Identifying Patients' Support Needs Following Critical Illness

A Scoping Review of the Qualitative Literature

J. King; B. O'Neill; P. Ramsay; M. A. Linden; A. Darweish Medniuk; J. Outtrim; B. Blackwood

Disclosures

Crit Care. 2019;23(187) 

In This Article

Abstract and Introduction

Abstract

Background: Intensive care survivors suffer chronic and potentially life-changing physical, psychosocial and cognitive sequelae, and supporting recovery is an international priority. As survivors' transition from the intensive care unit to home, their support needs develop and change.

Methods: In this scoping review, we categorised patients' support needs using House's Social Support Needs framework (informational, emotional, instrumental, appraisal) and mapped these against the Timing it Right framework reflecting the patient's transition from intensive care (event/diagnosis) to ward (stabilisation/preparation) and discharge home (implementation/adaptation). We searched electronic databases from 2000 to 2017 for qualitative research studies reporting adult critical care survivors' experiences of care. Two reviewers independently screened, extracted and coded data. Data were analysed using a thematic framework approach.

Results: From 3035 references, we included 32 studies involving 702 patients. Studies were conducted in UK and Europe (n = 17, 53%), Canada and the USA (n = 6, 19%), Australasia (n = 6, 19%), Hong Kong (n = 1, 3%), Jordan (n = 1, 3%) and multi-country (n = 1, 3%). Across the recovery trajectory, informational, emotional, instrumental, appraisal and spiritual support needs were evident, and the nature and intensity of need differed when mapped against the Timing it Right framework.
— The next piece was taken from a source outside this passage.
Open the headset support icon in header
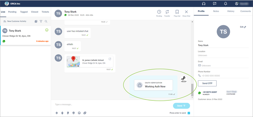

Informational needs changed from needing basic facts about admission, to detail about progress and treatments and coping with long-term sequelae. The nature of emotional needs changed from needing to cope with confusion, anxiety and comfort, to a need for security and family presence, coping with flashbacks, and needing counselling and community support. Early instrumental needs ranged from managing sleep, fatigue, pain and needing nursing care and transitioned to needing physical and cognitive ability support, strength training and personal hygiene; and at home, regaining independence, strength and return to work. Appraisal needs related to obtaining feedback on progress, and after discharge, needing reassurance from others who had been through the ICU experience.

Conclusions: This review is the first to identify the change in social support needs among intensive care survivors as they transition from intensive care to the home environment. An understanding of needs at different transition periods would help inform health service provision and support for survivors.